Quant aux cloches, celle de Mossoul se sont tues après 2 000 ans, l’été 2014. Faire sonner les cloches, qui dans certains de nos villages comme le mien, sont le seul signe qui ponctue la vie quotidienne de tous ses habitants, c’est un signe de solidarité envers ceux qui sont martyrisés et qui ne peuvent plus le faire : leurs églises sont détruites. C’est juste un geste de compassion porté par la prière. Le pape François a salué cette initiative et de nombreux messages de remerciements sont venus d’Orient touchés par ce geste simple de solidarité…

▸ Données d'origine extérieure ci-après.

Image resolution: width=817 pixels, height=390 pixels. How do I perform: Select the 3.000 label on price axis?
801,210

Lors de la scène le Christ a dit : “Faites ceci en mémoire de moi “. Le principal geste de foi, la consécration est un geste de mémoire… Dans son texte de présentation de l’année de la miséricorde le pape François mentionne au moins une dizaine de fois le mot “histoire” pour une seule fois le mot valeur. Est-ce que nos racines ne sont pas indissociables de notre Histoire, celle de nations qui ont accueilli l’Évangile et sa promesse de salut pour tous et en premier pour les pauvres en fondant une vraie communion entre les hommes ? Les valeurs, dont le sens est souvent dévoyé à force d’être instrumentalisé à des fins de pouvoir et de domination, deviennent rapidement idéologiques, idées chrétiennes devenues folles quand elles sont désincarnées, au risque d’être gagnées par un certain sectarisme.

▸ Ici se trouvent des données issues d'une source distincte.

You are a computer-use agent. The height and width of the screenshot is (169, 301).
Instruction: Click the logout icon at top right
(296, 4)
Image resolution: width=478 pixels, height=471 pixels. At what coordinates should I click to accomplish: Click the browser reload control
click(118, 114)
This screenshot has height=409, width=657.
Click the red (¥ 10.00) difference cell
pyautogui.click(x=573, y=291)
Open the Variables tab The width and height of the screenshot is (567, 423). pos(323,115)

Dans ce même texte, le pape François rappelle les premiers devoirs de charité du chrétien. Mais il insiste bien, sur cette charité qui doit être d’abord de proximité : le SDF au bas de chez soi auprès de qui on s’arrête, la personne âgée isolée qu’on va visiter, le chômeur qu’on accompagne, l’affamé qu’on nourrit. Et il est parfois bien plus difficile d’accueillir son voisin de palier que de recevoir un migrant qu’on va “parquer” avec d’autres sans lui fournir ni travail, ni insertion sociale mais en en faisant un assisté.

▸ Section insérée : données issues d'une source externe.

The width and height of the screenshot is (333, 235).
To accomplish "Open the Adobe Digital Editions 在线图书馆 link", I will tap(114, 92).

Le Pape a bien demandé que les chrétiens se mobilisent pour accueillir dans chaque paroisse une famille : soit des parents, des enfants et des personnes âgées ; accueil fraternel en Église, dans une communauté pour assurer une véritable insertion humaine, spirituelle et sociale : redonner à chaque accueilli sa dignité d’homme libre. Et qu’en est-il de l’immigration au regard de l’enseignement de l’Église ? Dans le Catéchisme de l’Église catholique, on peut lire : “Les nations mieux pourvues sont tenues d’accueillir autant que faire se peut l’étranger en quête de la sécurité et des ressources vitales qu’il ne peut trouver dans son pays d’origine. Les pouvoirs publics veilleront au respect du droit naturel qui place l’hôte sous la protection de ceux qui le reçoivent. Les autorités politiques peuvent en vue du bien commun dont elles ont la charge subordonner l’exercice du droit d’immigration à diverses conditions juridiques, notamment au respect des devoirs des migrants à l’égard du pays d’adoption. L’immigré est tenu de respecter avec reconnaissance le patrimoine matériel et spirituel de son pays d’accueil, d’obéir à ses lois et de contribuer à ses charges” (§ 2241).
Tout est dit. L’actualité parle d’elle-même. La posture des valeurs ne dispense pas de la confrontation au réel et le pape François ne cesse de nous dire que le réel est plus important que l’idée.
Je suis tombée à pic sur cet article datant de plus d’un mois, en cette semaine de l’unité des chrétiens. Notre premier acte d’amour est de veiller à cette unité de l’Eglise dans une même communion. Si voulons être des témoins vivants du Christ, laissons donc la paille dans l’œil de notre frère, pour en toute humilité, avoir honte de la poutre qui nous aveugle. Car le surnaturel est lui-même charnel, et l’arbre de la grâce est raciné profond, disait Péguy. Vivons donc pleinement ce jubilé de la Miséricorde dans la joie de l’Incarnation.